Could you quote every line of the listing below word for word?

>> Begin INPUT DATA

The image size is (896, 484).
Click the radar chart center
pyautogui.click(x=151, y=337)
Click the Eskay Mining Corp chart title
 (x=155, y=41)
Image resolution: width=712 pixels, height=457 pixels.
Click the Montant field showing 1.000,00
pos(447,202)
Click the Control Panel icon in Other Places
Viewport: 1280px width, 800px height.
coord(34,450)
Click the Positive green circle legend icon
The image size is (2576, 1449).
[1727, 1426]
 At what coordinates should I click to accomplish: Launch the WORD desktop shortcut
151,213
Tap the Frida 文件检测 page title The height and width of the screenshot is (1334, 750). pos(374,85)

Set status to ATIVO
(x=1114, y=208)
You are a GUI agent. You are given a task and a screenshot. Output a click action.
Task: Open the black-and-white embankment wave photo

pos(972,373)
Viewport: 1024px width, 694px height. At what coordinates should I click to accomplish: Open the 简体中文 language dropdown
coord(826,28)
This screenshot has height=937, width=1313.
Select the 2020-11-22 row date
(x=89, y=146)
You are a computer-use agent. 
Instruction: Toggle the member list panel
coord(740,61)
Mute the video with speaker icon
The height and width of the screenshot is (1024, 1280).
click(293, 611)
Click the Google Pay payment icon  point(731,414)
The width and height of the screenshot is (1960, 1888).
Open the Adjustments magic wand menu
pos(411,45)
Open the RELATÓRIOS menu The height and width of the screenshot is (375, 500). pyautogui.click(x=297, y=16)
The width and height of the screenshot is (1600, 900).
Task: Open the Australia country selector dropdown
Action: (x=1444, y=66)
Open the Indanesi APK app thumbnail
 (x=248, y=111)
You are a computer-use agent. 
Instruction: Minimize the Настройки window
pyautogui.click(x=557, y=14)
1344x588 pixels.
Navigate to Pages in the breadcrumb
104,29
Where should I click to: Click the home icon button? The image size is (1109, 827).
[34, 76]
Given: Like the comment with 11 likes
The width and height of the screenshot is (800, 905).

>> End INPUT DATA

| EXERCISE SOLUTION |
The image size is (896, 484).
Click the radar chart center
pyautogui.click(x=151, y=337)
Click the Eskay Mining Corp chart title
 (x=155, y=41)
Image resolution: width=712 pixels, height=457 pixels.
Click the Montant field showing 1.000,00
pos(447,202)
Click the Control Panel icon in Other Places
Viewport: 1280px width, 800px height.
coord(34,450)
Click the Positive green circle legend icon
The image size is (2576, 1449).
[1727, 1426]
 At what coordinates should I click to accomplish: Launch the WORD desktop shortcut
151,213
Tap the Frida 文件检测 page title The height and width of the screenshot is (1334, 750). pos(374,85)

Set status to ATIVO
(x=1114, y=208)
You are a GUI agent. You are given a task and a screenshot. Output a click action.
Task: Open the black-and-white embankment wave photo

pos(972,373)
Viewport: 1024px width, 694px height. At what coordinates should I click to accomplish: Open the 简体中文 language dropdown
coord(826,28)
This screenshot has height=937, width=1313.
Select the 2020-11-22 row date
(x=89, y=146)
You are a computer-use agent. 
Instruction: Toggle the member list panel
coord(740,61)
Mute the video with speaker icon
The height and width of the screenshot is (1024, 1280).
click(293, 611)
Click the Google Pay payment icon  point(731,414)
The width and height of the screenshot is (1960, 1888).
Open the Adjustments magic wand menu
pos(411,45)
Open the RELATÓRIOS menu The height and width of the screenshot is (375, 500). pyautogui.click(x=297, y=16)
The width and height of the screenshot is (1600, 900).
Task: Open the Australia country selector dropdown
Action: (x=1444, y=66)
Open the Indanesi APK app thumbnail
 (x=248, y=111)
You are a computer-use agent. 
Instruction: Minimize the Настройки window
pyautogui.click(x=557, y=14)
1344x588 pixels.
Navigate to Pages in the breadcrumb
104,29
Where should I click to: Click the home icon button? The image size is (1109, 827).
[34, 76]
Given: Like the comment with 11 likes
The width and height of the screenshot is (800, 905).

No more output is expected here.